**Entries shown**

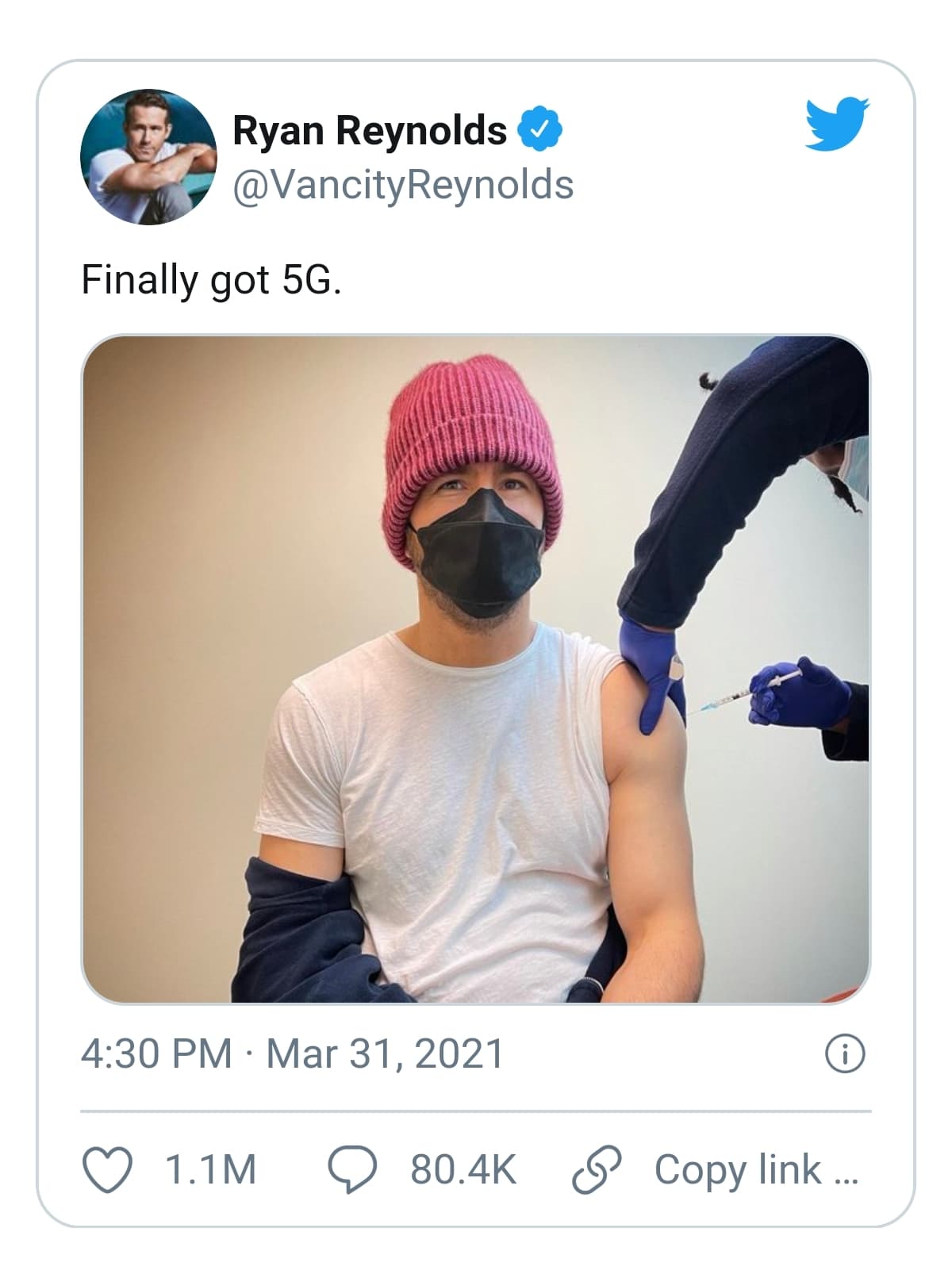
Task: Click the 1.1M likes count
Action: point(210,1170)
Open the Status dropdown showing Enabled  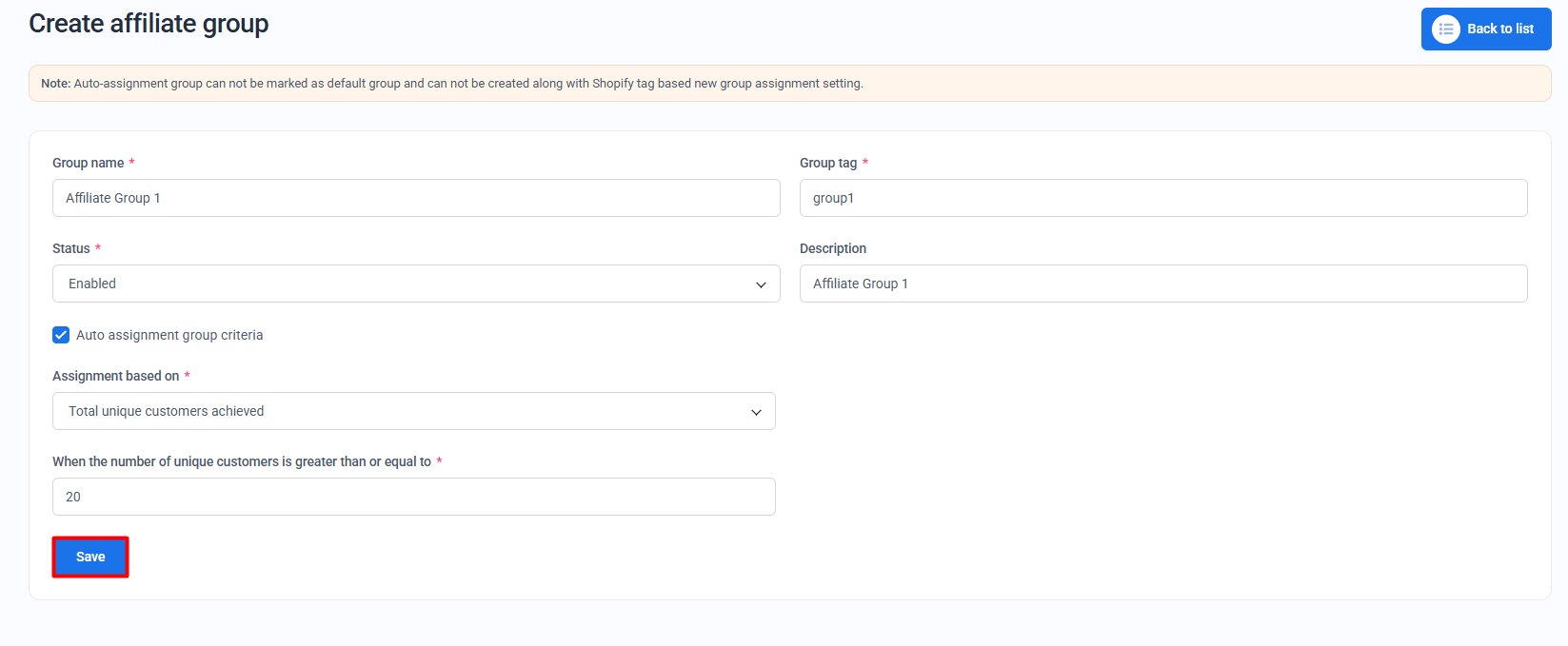tap(415, 284)
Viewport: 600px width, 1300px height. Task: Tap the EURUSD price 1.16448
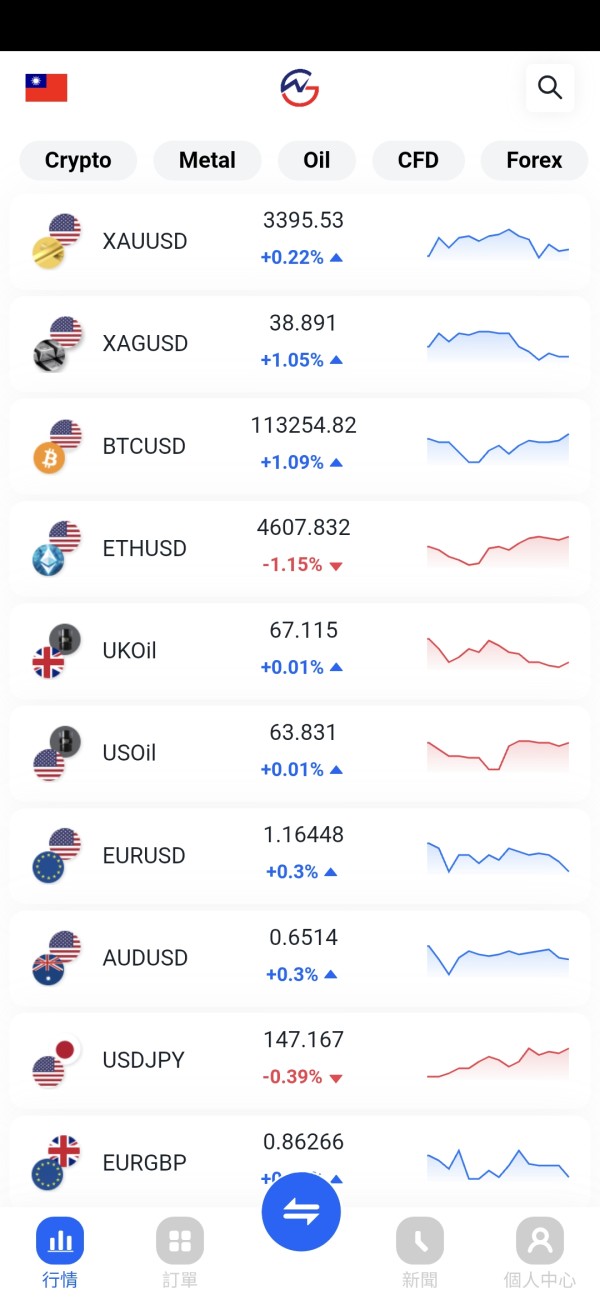click(303, 835)
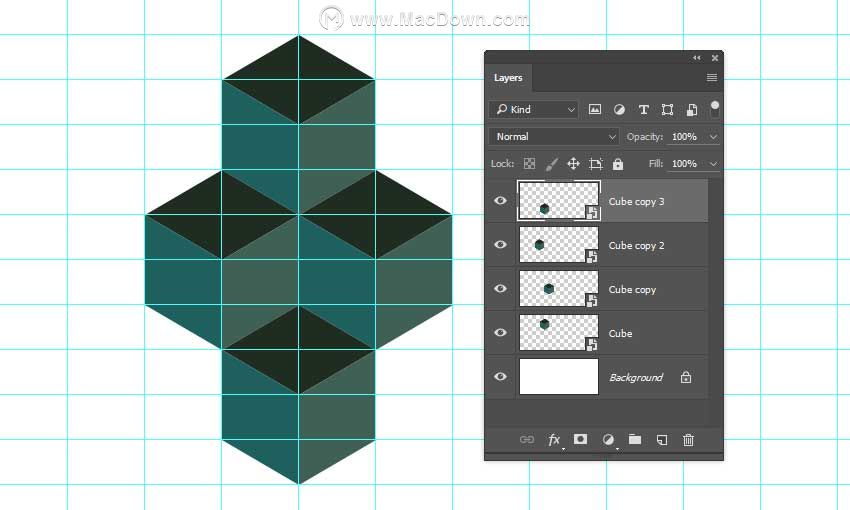Lock transparent pixels icon
Image resolution: width=850 pixels, height=510 pixels.
tap(530, 164)
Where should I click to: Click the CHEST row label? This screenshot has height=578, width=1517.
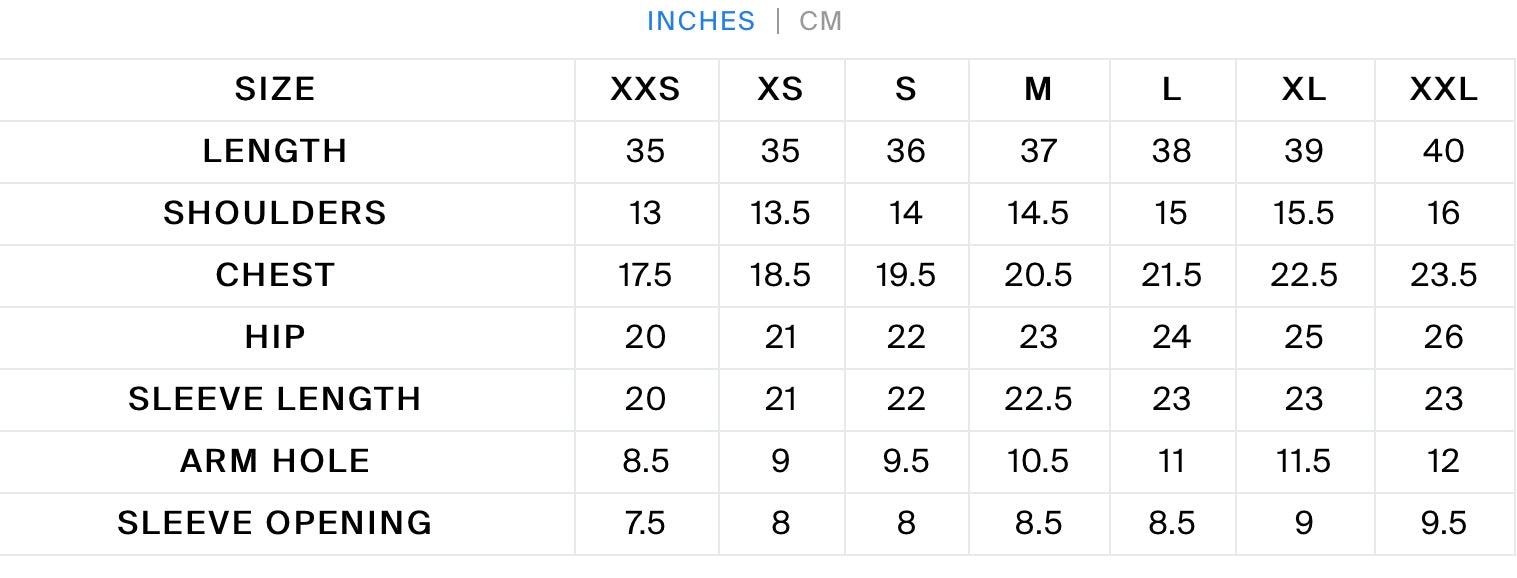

**Aim of the task**
Extract the lines beginning with the one that contains "Viewport: 600px width, 1300px" and ending with the last line of the listing. Keep them exact and drop the pictures.

**Solution to this exercise**
Viewport: 600px width, 1300px height. Task: Tap the EURUSD price 1.16448
click(303, 835)
Lock transparent pixels icon
Image resolution: width=850 pixels, height=510 pixels.
tap(530, 164)
Where should I click to: Click the CHEST row label? This screenshot has height=578, width=1517.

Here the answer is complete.